Record extracts Block Start

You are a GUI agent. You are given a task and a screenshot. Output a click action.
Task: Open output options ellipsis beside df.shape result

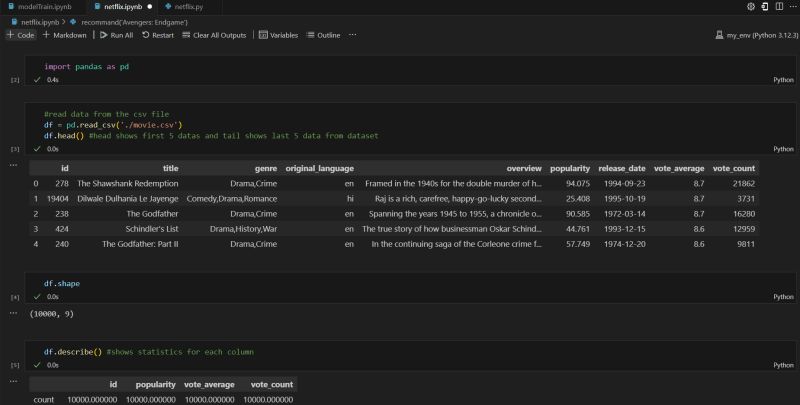(x=13, y=313)
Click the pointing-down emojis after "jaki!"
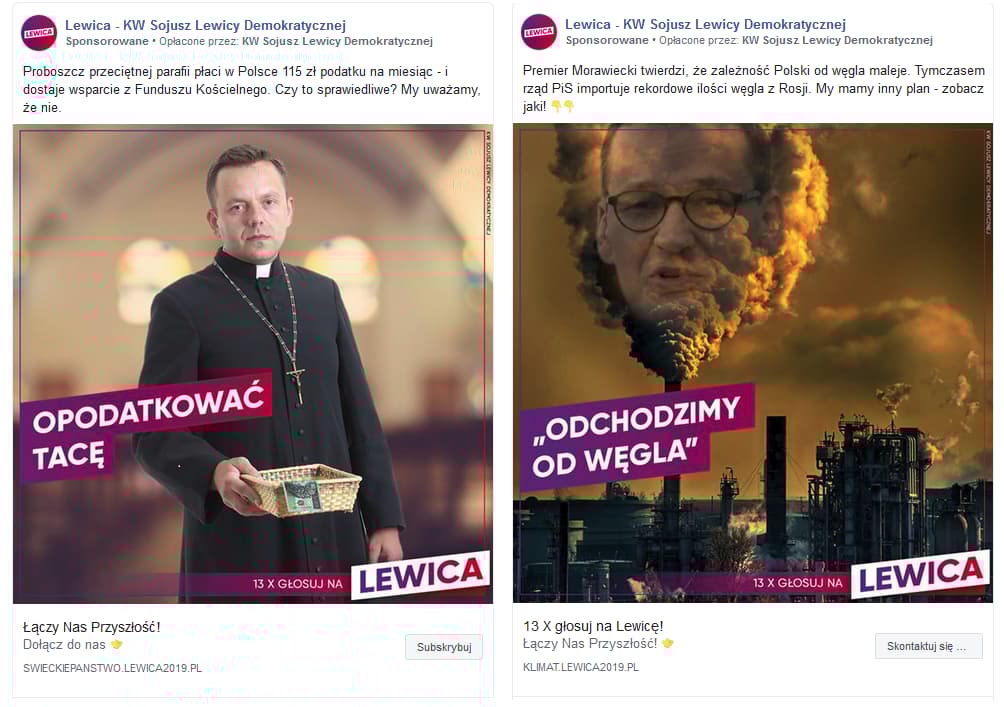Screen dimensions: 1004x707 pyautogui.click(x=563, y=106)
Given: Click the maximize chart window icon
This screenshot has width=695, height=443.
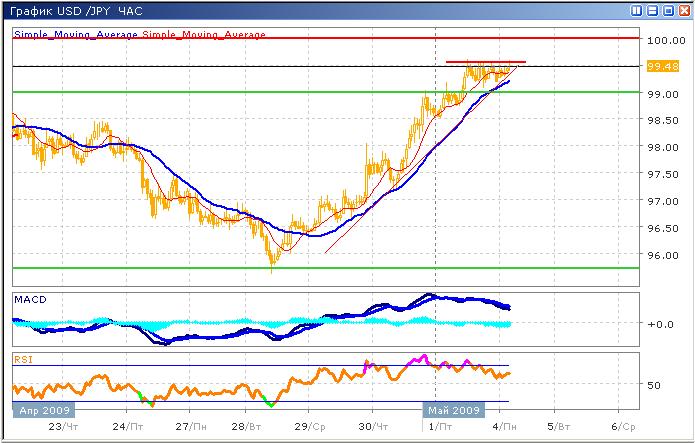Looking at the screenshot, I should (x=667, y=11).
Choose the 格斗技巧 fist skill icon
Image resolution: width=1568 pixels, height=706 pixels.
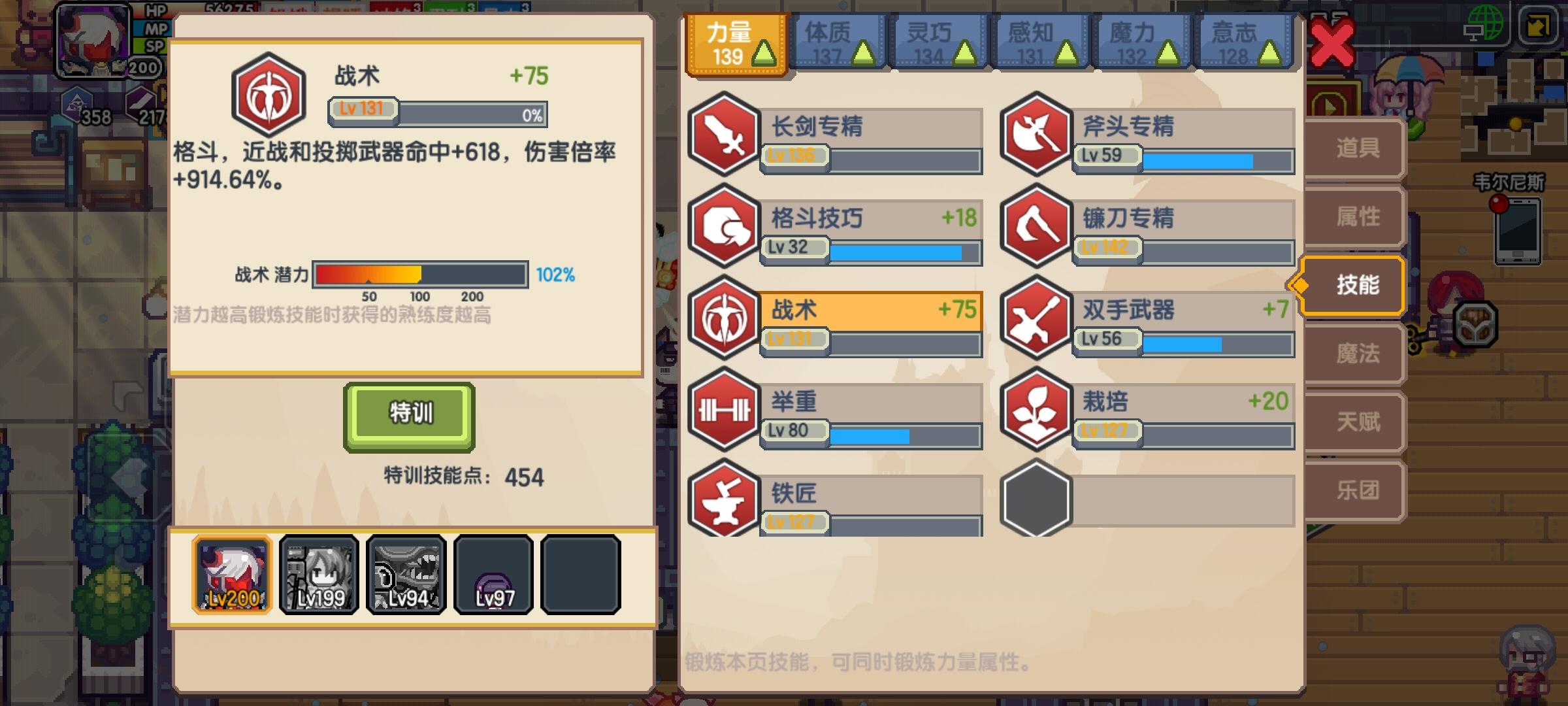pos(724,226)
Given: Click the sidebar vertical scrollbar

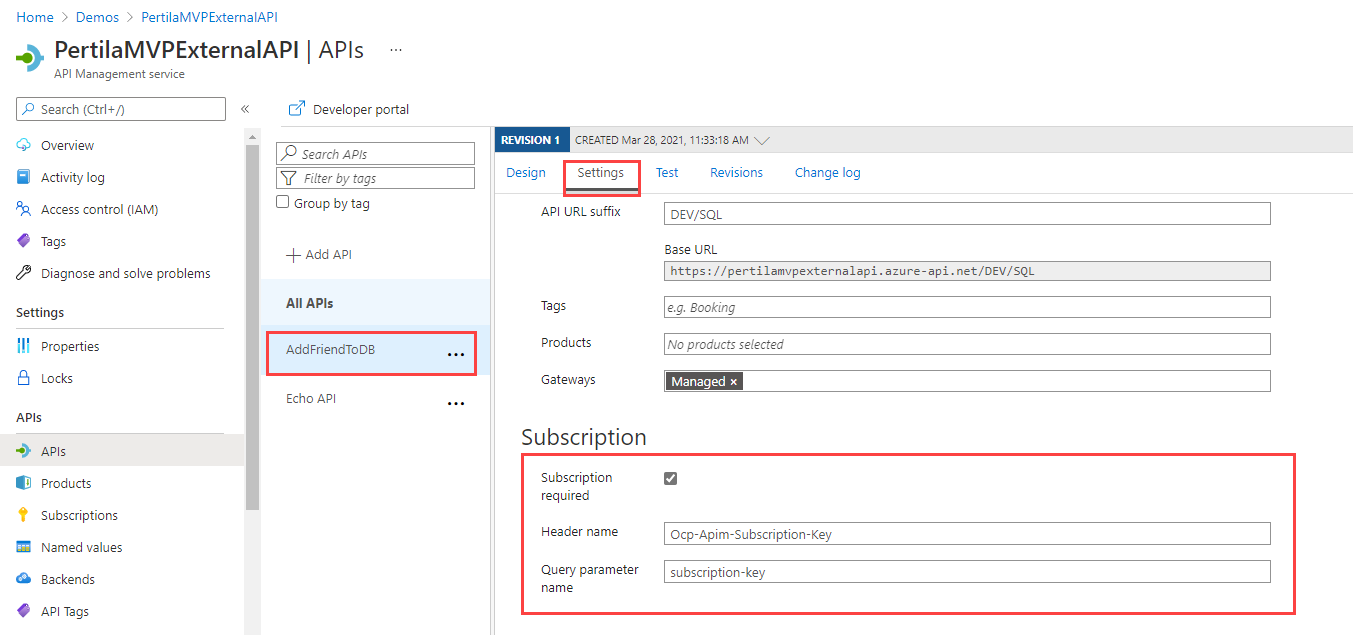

Record extracts Block End

**Required action**.
Images in the records should not be copied. Repeat all the rest exactly.

**Expected output**.
You are a GUI agent. You are given a task and a screenshot. Output a click action.
Task: Open output options ellipsis beside df.shape result

(x=13, y=313)
Click the pointing-down emojis after "jaki!"
Screen dimensions: 1004x707 pyautogui.click(x=563, y=106)
Given: Click the maximize chart window icon
This screenshot has width=695, height=443.
Looking at the screenshot, I should (x=667, y=11).
Choose the 格斗技巧 fist skill icon
Image resolution: width=1568 pixels, height=706 pixels.
pos(724,226)
Given: Click the sidebar vertical scrollbar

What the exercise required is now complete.